Recensione: Kubark Project
‘Kubark Project’ è il primo album dei D-Tox (nome che riprende il titolo del film del 2002 con Sylvester Stallone e che è riferito ad un centro di riabilitazione per poliziotti che hanno subito traumi psicologici), gruppo che nasce a Roma nel 2017 da un’idea di Paolo ‘Dr. Phibes’ Caucci (chitarra) e Fabio ‘FX’ Capulli (basso), ai quali si sono aggiunti Riccardo ‘Rick Rock’ Macrì (batteria) e Emanuele ‘Hellvis’ Galanti (voce).
Trattasi di un concept che affronta il complicato tema del passaggio dall’età adolescenziale a quella adulta, utilizzando simboli ed immagini forti ed attraverso la storia di quattro ragazzi che esplorano un ospedale psichiatrico dismesso ed in stato di abbandono.
Ansia che diventa angoscia, irritazione, senso di solitudine e tristezza, sono tutti stati d’animo generati da un sound imperniato su un Thrash solido, potente e senza pause, contaminato da altri elementi tanto compenetranti quanto divergenti.

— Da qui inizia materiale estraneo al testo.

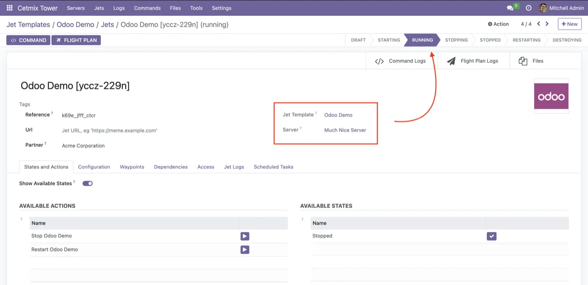This screenshot has height=285, width=588.
Task: Set status to Stopped in statusbar
Action: point(490,40)
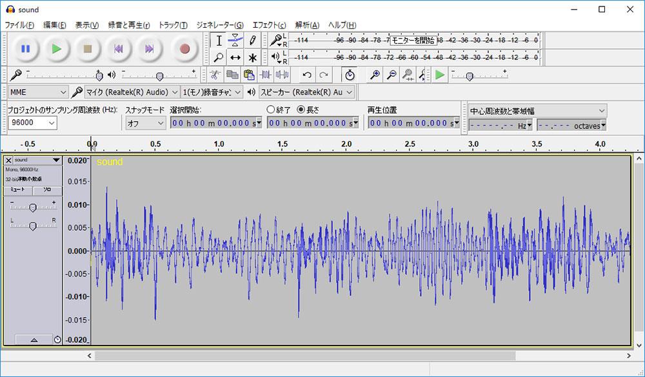Select the 終了 radio button
This screenshot has width=645, height=377.
tap(271, 110)
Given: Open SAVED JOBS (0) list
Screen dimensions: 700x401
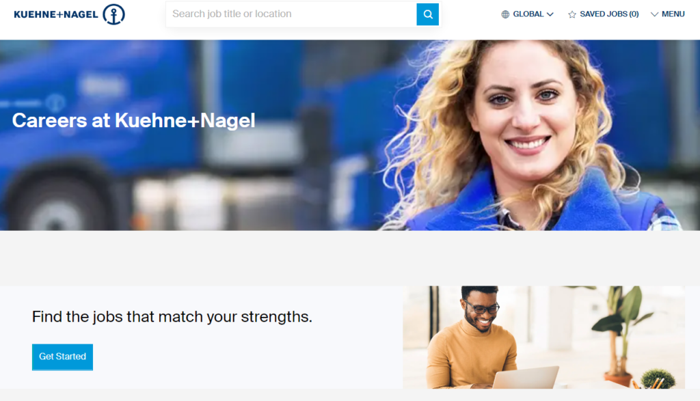Looking at the screenshot, I should (603, 14).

‘Kubark Project’ crea emozioni suggestive: man mano che il disco procede le scure pareti dell’immaginario manicomio si materializzano, diventando sempre più strette fino a comprimerti il petto e, se sei ormai adulto, ti tornano alla mente tutte le difficoltà affrontate durante quel duro e particolare momento di transizione.
Estremi senza esserlo, i D-Tox non tirano colpi di frusta suonando a velocità smodata od esprimendo una furia incontrollata. Al contrario, il loro sound è potente e pesante ma ragionato, frutto di una ricerca sonora che non si è posta limiti. La variazioni sono tante anche durante i momenti più diretti e non c’è mai un momento che possa dirsi scontato.

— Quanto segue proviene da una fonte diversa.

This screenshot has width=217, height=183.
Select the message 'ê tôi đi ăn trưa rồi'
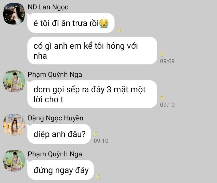[x=71, y=23]
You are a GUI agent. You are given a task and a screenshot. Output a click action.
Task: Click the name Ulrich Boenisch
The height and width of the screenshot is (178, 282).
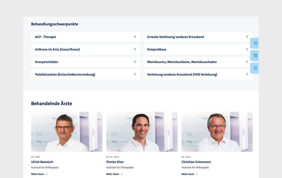42,162
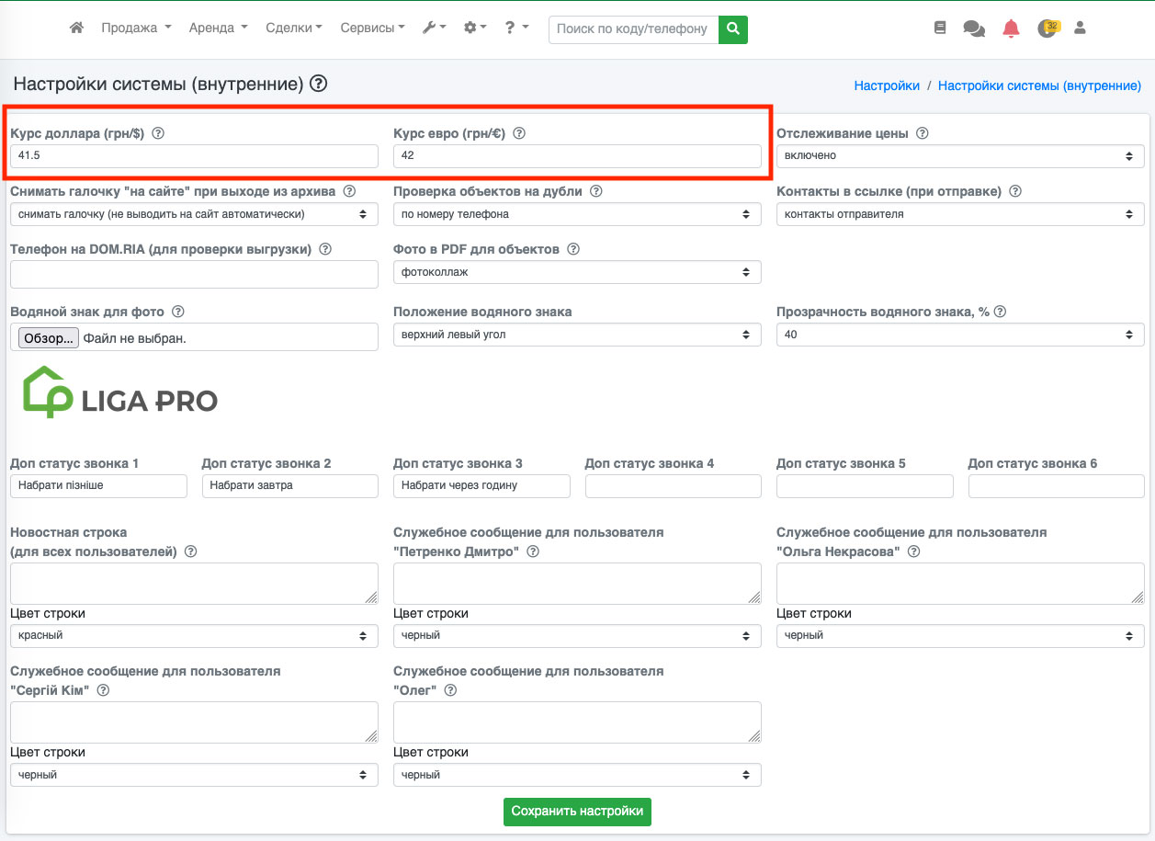
Task: Expand the Положение водяного знака dropdown
Action: 577,335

‘Kubark Project’ è, in una sola parola, imprevedibile … fin da subito, anche nel titolo: il manuale degli interrogatori della CIA ed il diventare adulti, bah, forse l’analogia sta nella tortura …
Si passa da brani psichedelici come l’opener ‘Twilight Bravado’, dalla ridondanza ipnotica, ad altri più classici come ‘The Revolution Oracle’, che ha una struttura cangiante e multiforme (uno dei brani che preferisco, tra l’altro).
‘Rorschach Maze’ è crudele ed ansiogena, mentre la forte andatura Post Metal di ‘Black Powder Mastermind’ unisce molto bene linee di chitarra melodiche con strofe che sembrano uscite da un album dei Motorhead (complice, soprattutto, la voce graffiante di ‘Hellvis’).
‘Big Bad Block’ cambia di nuovo tutto: strofe Hard Rock inizialmente seducenti, ma che poi danno il tormento ed un refrain orecchiabile molto Rock ‘n’ Roll … niente da dire, un pezzo che prende.
‘White Angel’ si destreggia tra parti marziali ed incisive ad altre più disturbanti e malinconiche: Groove ed Alternative s’intrecciano per sganciarsi durante un interludio dall’atmosfera onirica.
‘Psycko Wacko’ è folle quanto il suo titolo, mentre ‘Splinter of Insane Lucidity’ è una strumentale potente con avvinghianti inserti prog e psichedelici.
‘Deceitful Divinity’, ‘Nothing Behind Those Eyes’ e ‘Judas Goat’ virano nuovamente verso il classico, soprattutto quest’ultima con i suoi cori coinvolgenti.
Chiude ‘Oxyuranus’, letale come il serpente velenoso che richiama.
Tirando le somme, ‘Kubark Project’ è un lavoro ambizioso ed i D-Tox ci vanno giù duri nel trattare un tema delicato nel modo più indelicato possibile, ma, esprimendo il mio personale parere, è giusto così.
La band ha dato corpo ad un sound sufficientemente personale per colpire ed anche stupire, sviscerando tante idee, espresse bene e con criterio, dando senso logico ad un non facile concept.
Delle capacità tecniche ed artistiche e dell’esperienza non stiamo neanche a parlarne: senza, questo lavoro non sarebbe potuto uscire.
Non andiamo oltre ed attendiamo gli sviluppi; bravi D-Tox, aspettiamo il seguito.